• [What to work on]
[a] Translate this sentence from the grade inflation passage into Spanish: "Exposure to this rhetoric can only have a demotivating effect."
[b] Write the next part of the grade inflation passage, picking up after its final sentence.

• [Quoted text]
☆ ☆ ☆ ☆ ☆ ☆ ☆
3rd Year Poster Conference 2018-19

Pictured: Jaidene Brown, Ian Hocking and Samantha Hodson.

It’s an interesting coincidence that, just a couple of days before our annual final-year poster conference, a Tweet from Nicola Abbott (@Abbott_Psych, formerly of CCCU Psychology and now at the UCL Institute of Education) alerted me to the Department for Education (DfE)’s astonishing call for universities to end grade inflation, by curbing unexplained increases in firsts and 2:1s awarded.

I have no intention to discuss the existence of grade inflation here. Any incentive towards grade inflation that exists at British universities has been created by a peculiar marketisation and gamification process, in which progression and completion rates, degree classifications, value-added statistics and student satisfaction (including satisfaction with assessment) are taken – pretty much uncritically – as indicators of quality. It patently makes no sense to set up such a system, create an injunctive norm (see Cialdini et al., 1990) to do better on these kinds of metrics, and then complain about grade inflation when universities do just that.

Rather, what worries me is the potentially destructive power of the discourse of grade inflation. Although the DfE news item does make the important distinction between grade inflation and grade improvements that happen for other reasons (“It is important to draw a distinction between grade inflation and grade improvement, where increased investment in teaching and facilities, as well as students working harder than ever, are leading to legitimate increases in grades”), its prominent denunciation of grade inflation makes this trope even more accessible in talk about student achievement. Exposure to this rhetoric can only have a demotivating effect.

A seminar reading that I used to give my social psychology students (Toland & Boyle, 2008) makes the crucial link between success, attributions about the reasons for success, and motivation. Essentially, the argument is that success isn’t motivating if attributed to external and/or uncontrollable factors (e.g. luck); but it does have a motivating effect if attributed to internal and controllable factors (e.g. effort). Cultivating the argument that improved student achievement is due to grade inflation is tantamount to saying that hard work makes little difference.
☆ ☆ ☆ ☆ ☆ ☆ ☆
(Entries pointing to text and elements)
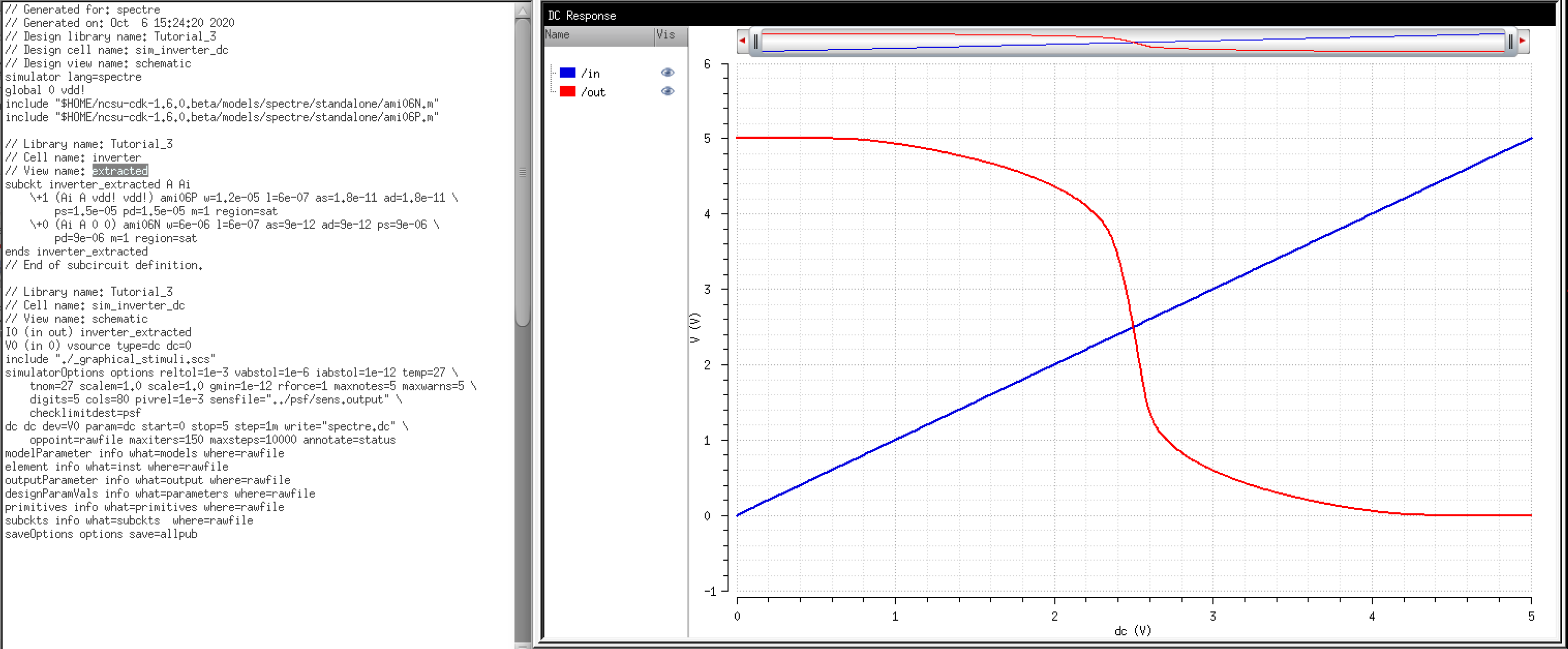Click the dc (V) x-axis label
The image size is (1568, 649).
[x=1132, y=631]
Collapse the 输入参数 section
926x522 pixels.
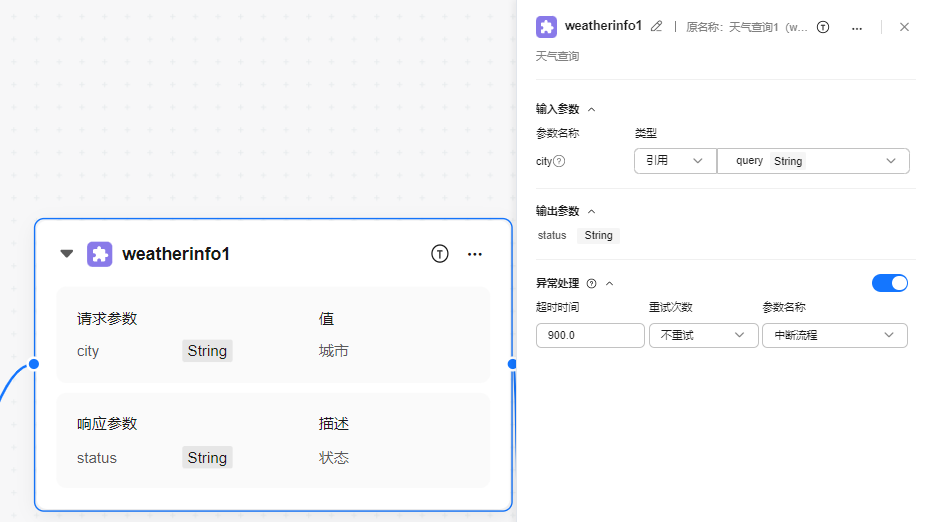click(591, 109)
☆ ☆ ☆ ☆ ☆ ☆ ☆
• [Solved problems]
[a] La exposición a esta retórica solo puede tener un efecto desmotivador.

[b]
Liz Spruin kicks off the Poster Conference
Liz Spruin kicks off the Poster Conference
Needless to say, we try to achieve the opposite effect. And, in my opinion, the final-year poster conference is one of the most effective ways we’ve found to make clear to students that their efforts make a difference and are appreciated. Filling Augustine Hall with people and posters isn’t just an uplifting experience; it’s also great every year to see students take ownership and pride in their work (especially in this era of dull anonymity), have instant and personal discussions with lecturers about their studies, overcome (almost always) the understandable and character-building pre-presentation nerves, and show their creations to each other in a wonderful demonstration of academic community. For both students and staff, the poster conference is worth much more than its contribution to the project module mark: It’s a celebration of the diversity and quality of the work of students and supervisors, a communal display of hard work and good will, and a lived experience of how final-year project success is achievable and (in attribution terms) controllable. We can all be proud of this institution and the research presented in it.

Incidentally, my favourite reply to the DfE’s post was a suggestion from @JoWolffBSG on 25 March to recalibrate time so that fewer people would be able to run a mile in four minutes.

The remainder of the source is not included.